Mechanised mining worries raised

Business

THERE are procedures in place to certify people before acquiring a mechanised alluvial mining certificate to operate, says Morobe Goldfield Small Scale Miners’ Association chairman Westy Awiong.
Mechanised mining involves the use of excavators, water pumps powered by generators and screen plants to process alluvial gravel.
Awiong said that made it easier for miners and added economic value to their work. However, it also added to the existing issues of environment (waste) management – sediment build-up, watercourse diversion causing damage to sections of highway and flooding communities alongside river banks in Wau-Bulolo areas.

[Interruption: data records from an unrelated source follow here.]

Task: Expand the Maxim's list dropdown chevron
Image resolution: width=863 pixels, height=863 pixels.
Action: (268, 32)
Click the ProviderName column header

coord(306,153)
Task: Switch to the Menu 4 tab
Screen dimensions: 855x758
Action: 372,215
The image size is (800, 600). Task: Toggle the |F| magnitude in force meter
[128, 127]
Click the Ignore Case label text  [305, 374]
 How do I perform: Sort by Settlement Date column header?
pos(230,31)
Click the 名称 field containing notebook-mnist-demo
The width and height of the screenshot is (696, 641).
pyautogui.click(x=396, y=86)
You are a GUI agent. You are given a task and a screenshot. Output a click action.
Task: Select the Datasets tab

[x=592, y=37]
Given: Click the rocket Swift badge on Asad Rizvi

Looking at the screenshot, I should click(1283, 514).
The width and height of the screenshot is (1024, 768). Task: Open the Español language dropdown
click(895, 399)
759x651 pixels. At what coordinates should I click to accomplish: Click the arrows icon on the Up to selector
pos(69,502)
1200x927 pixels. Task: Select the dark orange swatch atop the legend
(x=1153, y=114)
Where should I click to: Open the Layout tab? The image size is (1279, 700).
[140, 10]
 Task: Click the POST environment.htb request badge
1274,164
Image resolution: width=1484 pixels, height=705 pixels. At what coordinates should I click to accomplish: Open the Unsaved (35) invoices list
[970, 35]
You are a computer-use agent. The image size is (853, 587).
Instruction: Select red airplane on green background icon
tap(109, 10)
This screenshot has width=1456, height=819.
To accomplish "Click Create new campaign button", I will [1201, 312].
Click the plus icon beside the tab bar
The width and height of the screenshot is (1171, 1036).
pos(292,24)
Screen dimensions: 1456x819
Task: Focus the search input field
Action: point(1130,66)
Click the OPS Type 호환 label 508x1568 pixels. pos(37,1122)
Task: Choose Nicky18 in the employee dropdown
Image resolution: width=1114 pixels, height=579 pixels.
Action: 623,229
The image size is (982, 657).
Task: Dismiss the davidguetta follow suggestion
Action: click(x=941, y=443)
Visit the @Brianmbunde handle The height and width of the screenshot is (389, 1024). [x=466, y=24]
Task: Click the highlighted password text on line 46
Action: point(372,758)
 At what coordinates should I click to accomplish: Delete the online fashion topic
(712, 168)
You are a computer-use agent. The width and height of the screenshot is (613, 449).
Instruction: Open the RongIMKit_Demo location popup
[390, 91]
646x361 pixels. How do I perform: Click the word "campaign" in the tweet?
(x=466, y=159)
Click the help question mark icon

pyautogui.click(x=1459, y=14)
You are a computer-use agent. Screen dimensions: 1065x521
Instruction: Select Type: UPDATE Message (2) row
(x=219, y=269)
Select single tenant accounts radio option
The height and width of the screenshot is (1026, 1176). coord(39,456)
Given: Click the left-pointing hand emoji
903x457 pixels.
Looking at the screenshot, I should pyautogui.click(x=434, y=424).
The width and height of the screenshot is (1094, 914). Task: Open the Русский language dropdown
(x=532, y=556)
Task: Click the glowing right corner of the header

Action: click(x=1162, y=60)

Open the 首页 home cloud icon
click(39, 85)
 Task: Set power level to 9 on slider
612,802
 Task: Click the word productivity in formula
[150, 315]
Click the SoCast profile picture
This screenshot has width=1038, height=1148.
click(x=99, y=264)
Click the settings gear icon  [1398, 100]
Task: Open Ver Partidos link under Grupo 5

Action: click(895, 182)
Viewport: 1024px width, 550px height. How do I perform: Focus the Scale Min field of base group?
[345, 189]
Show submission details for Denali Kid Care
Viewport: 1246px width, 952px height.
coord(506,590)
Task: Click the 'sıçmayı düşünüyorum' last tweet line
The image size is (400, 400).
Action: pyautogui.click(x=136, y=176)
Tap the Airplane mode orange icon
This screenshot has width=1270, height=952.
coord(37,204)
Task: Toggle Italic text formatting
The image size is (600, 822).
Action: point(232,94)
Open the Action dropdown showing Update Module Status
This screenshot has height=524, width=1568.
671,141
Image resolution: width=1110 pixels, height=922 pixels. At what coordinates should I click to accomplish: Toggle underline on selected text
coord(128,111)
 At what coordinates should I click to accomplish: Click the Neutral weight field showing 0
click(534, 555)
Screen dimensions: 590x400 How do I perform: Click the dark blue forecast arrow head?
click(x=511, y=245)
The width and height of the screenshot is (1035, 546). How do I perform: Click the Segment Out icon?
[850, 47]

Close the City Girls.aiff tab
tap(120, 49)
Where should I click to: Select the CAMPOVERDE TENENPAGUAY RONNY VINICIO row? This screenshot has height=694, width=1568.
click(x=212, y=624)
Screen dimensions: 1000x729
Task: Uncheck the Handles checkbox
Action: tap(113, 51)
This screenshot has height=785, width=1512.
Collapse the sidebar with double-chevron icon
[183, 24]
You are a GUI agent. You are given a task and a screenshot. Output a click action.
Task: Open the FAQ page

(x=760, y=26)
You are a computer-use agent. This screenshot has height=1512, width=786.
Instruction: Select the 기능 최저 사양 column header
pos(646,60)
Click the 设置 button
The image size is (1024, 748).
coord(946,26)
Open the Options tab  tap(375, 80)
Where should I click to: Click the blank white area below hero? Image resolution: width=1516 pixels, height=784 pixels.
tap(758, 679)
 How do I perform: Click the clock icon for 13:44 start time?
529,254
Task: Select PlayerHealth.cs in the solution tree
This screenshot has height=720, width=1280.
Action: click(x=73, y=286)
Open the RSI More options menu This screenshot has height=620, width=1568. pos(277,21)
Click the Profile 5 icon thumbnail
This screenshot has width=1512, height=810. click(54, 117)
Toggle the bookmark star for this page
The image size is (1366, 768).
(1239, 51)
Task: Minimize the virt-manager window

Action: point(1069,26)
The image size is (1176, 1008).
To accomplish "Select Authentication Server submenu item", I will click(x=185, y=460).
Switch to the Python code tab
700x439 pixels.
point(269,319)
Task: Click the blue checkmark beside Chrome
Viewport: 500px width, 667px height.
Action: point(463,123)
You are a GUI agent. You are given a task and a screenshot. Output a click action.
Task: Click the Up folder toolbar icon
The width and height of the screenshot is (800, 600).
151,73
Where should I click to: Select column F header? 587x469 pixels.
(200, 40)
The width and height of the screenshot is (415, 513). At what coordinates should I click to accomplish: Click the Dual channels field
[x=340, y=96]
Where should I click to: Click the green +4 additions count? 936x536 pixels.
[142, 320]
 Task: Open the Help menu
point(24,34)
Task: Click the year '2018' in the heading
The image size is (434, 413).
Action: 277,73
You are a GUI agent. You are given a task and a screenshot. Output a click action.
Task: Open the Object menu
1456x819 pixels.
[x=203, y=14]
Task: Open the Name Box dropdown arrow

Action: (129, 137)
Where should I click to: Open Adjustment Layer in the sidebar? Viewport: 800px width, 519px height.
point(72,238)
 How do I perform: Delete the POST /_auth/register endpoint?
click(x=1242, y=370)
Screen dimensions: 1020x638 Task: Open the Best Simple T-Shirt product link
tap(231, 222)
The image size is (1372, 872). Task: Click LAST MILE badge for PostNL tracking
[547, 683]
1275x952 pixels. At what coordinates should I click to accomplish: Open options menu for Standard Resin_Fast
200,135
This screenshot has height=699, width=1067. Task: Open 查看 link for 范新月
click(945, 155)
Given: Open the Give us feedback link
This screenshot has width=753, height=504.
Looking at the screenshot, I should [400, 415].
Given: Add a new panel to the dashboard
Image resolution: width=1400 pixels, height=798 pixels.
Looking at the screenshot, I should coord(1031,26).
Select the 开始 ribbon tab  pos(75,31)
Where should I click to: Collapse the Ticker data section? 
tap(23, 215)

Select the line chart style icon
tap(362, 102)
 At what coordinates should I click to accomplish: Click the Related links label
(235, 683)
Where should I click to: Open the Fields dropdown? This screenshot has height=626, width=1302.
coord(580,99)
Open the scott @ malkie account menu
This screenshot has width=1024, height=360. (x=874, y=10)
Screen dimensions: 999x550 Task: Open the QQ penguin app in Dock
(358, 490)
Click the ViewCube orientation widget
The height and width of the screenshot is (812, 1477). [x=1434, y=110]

Awiong responded to concerns by former Bulolo Mayor Jack Sheriff Nawi regarding the use of excavators and inapt waste management plans.
Nawi said that a proper waste management plan was needed for contractors involved in mechanised mining to ensure they looked after their waste in an environmentally safe way. “Otherwise, set up crushers and transform the wastes into gravel to fix the roads,” he said.
“We have a scenario in which the waste gravel dug out are left along the river beds. During wet seasons and flooding, the wastes are washed downstream, building sediments, causing river beds to become shallow, diverting waterflows to damage sections of the Bulolo-Lae highway” Nawi said.
“Soon, we will endure major floods destroying communities alongside riverbanks, including the Bulolo township down to Sambio-Bangulum and parts of Lower Watut.”
Awiong said under the Mining Act, the Mineral Resource Authority (MRA) and Conservation and Environment Protection Authority (CEPA) played an active role in regulating mechanised mining.
“To be involved in mechanised mining requires a mining licence and an environmental permit and as a result, all mechanised activities in Wau-Bulolo became silent,” Awiong said.
Morobe mining chairman Okam Paton said that according to an MRA assessment, a crusher would be built to minimise sediments outpoured by Kumalu River and wastes from mechanised activities.